Traditionally, the highest number of applicants as well as a record number of A-students study at UNWE in comparison to other universities in the country. Since 2007, a unified exam (test) similar to the SAT test is used for admission to the university. Since 2008, it is also used for the professional fields.

The university ranks second in Bulgaria by the realization of its graduates and the majority of them hold extremely favourable positions in the labour market. State and private employers adopt UNWE as synonymous with the excellent training and professionalism of its graduates. Only in the recent few years among its graduates there are four prime ministers, vice prime ministers, ministers, a president of the National Assembly, many deputies, a President of the National Audit Office, a chief prosecutor, a lot of bankers, businessmen and many others.

==Academic profile==
Under regular and distance form of education are trained more than 20,000 students at UNWE. There are 39 majors for bachelor's degree (in four of them – Economics, International Economic Relationships, Finance and Accounting, Business Informatics – the education is only in English) as well as over 40 graduate programmes.

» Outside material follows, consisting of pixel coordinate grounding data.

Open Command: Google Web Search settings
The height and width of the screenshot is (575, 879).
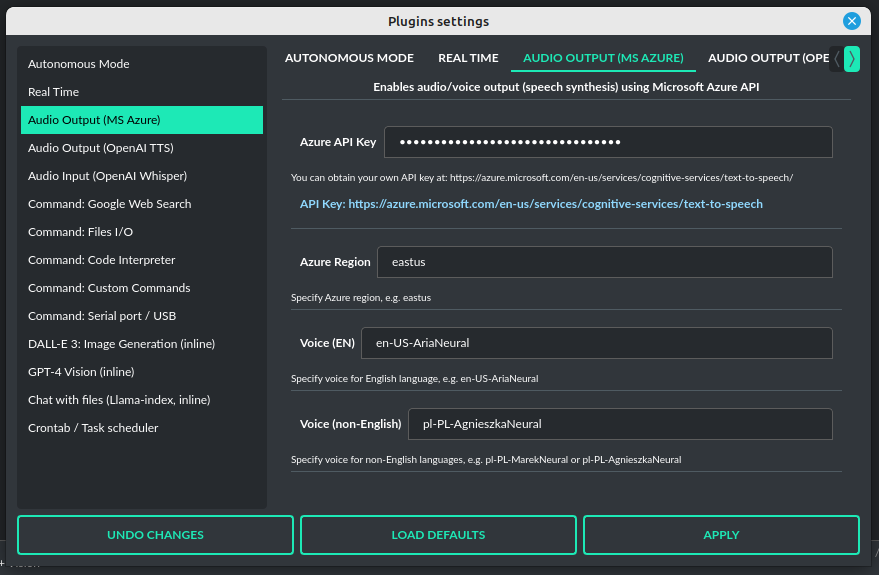tap(109, 204)
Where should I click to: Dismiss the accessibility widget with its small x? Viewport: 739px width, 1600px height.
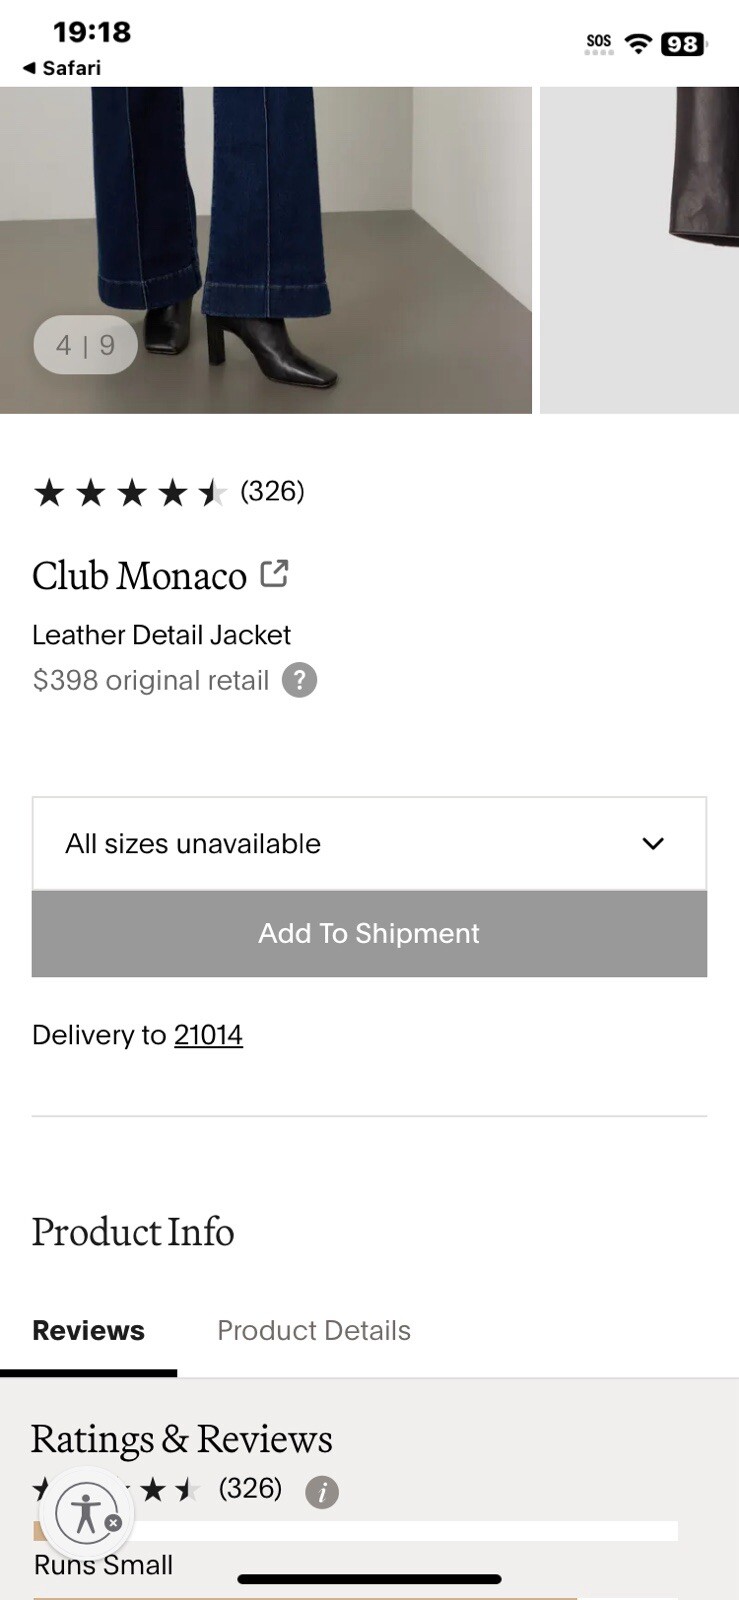[114, 1523]
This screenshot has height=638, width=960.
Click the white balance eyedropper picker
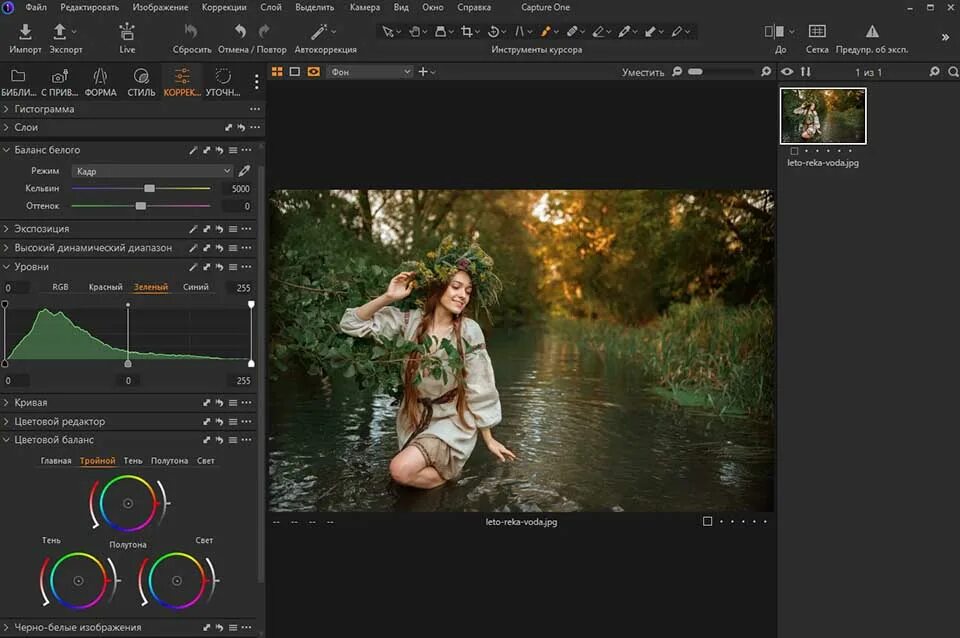(x=244, y=171)
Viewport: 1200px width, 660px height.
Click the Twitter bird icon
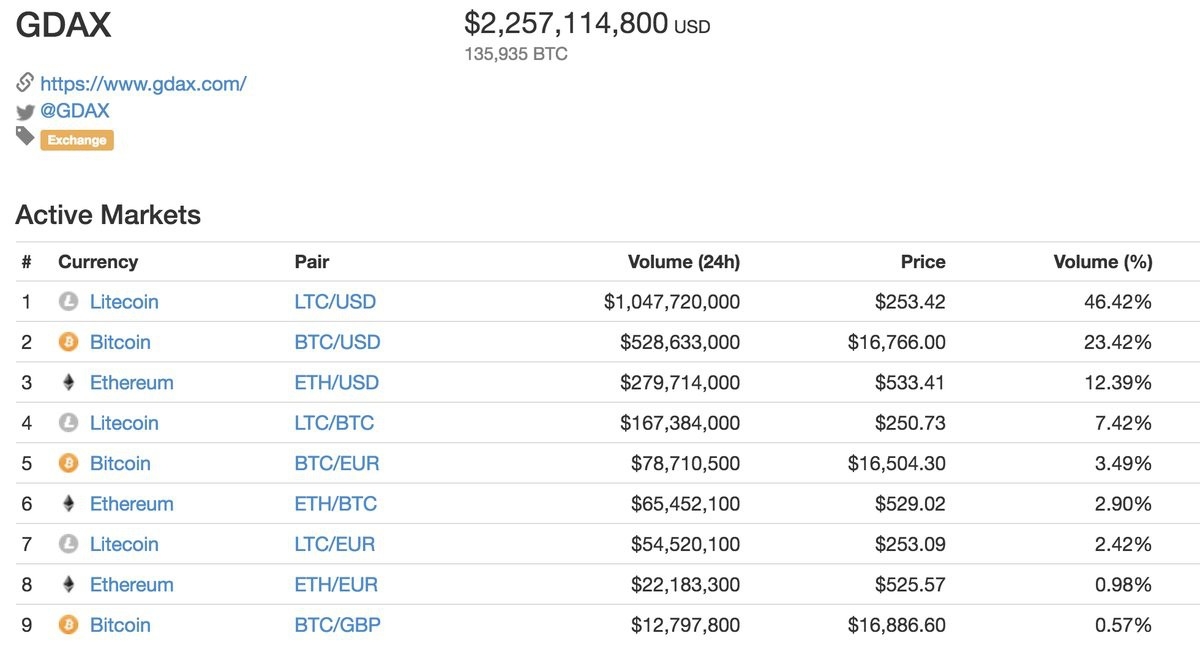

The university has been awarded the Certificate of quality in education according to ISO 9001:2000.

UNWE is the coordinating university for Bulgaria in the Central European initiative for inter-university relationships and it is in collaboration with over 100 universities in Europe, the US and Asia.

The implemented credit system allows foreign students at UNWE to earn credits at the university, as well as current students at UNWE to graduate from foreign universities with a diploma.

The university issues an almanac, a yearbook and Scientific Works, the scientific magazine Economic Alternatives and the UNWE newspaper. The material facilities have been completely renovated in the recent years.

==Campus==

The building of UNWE is a 41 thousand square metres built up area and there are 120 auditoriums, a lot of computer rooms, offices, laboratories, 367 study rooms, a modern library with 100 computer workstations and free Internet access, a ceremonial hall, some modern conference rooms, an electronic system of information services for students, a publishing house, a printing house, a bookshop, a website, a sports centre, dormitories for nearly 5000 students, health – educational facility in Ravda and many others. UNWE has 8 faculties and 32 departments.

==Notable alumni==
Throughout its history, a sizeable number of UNWE alumni, have become notable in many varied fields, both academic and otherwise. Six Bulgarian Prime Ministers are graduates of the University of National and World Economy after the changes in 1989, including Prof. Lyuben Berov, Reneta Indzhova – the only female prime minister in Bulgarian history, Plamen Oresharski etc. Only in the last few governments of Bulgaria more than half of the cabinet ministers graduated from the University of National and World Economy. Since 1938, out of 23 Bulgarian Finance Ministers, only 5 of them have been persons who have not graduated or taught at UNWE.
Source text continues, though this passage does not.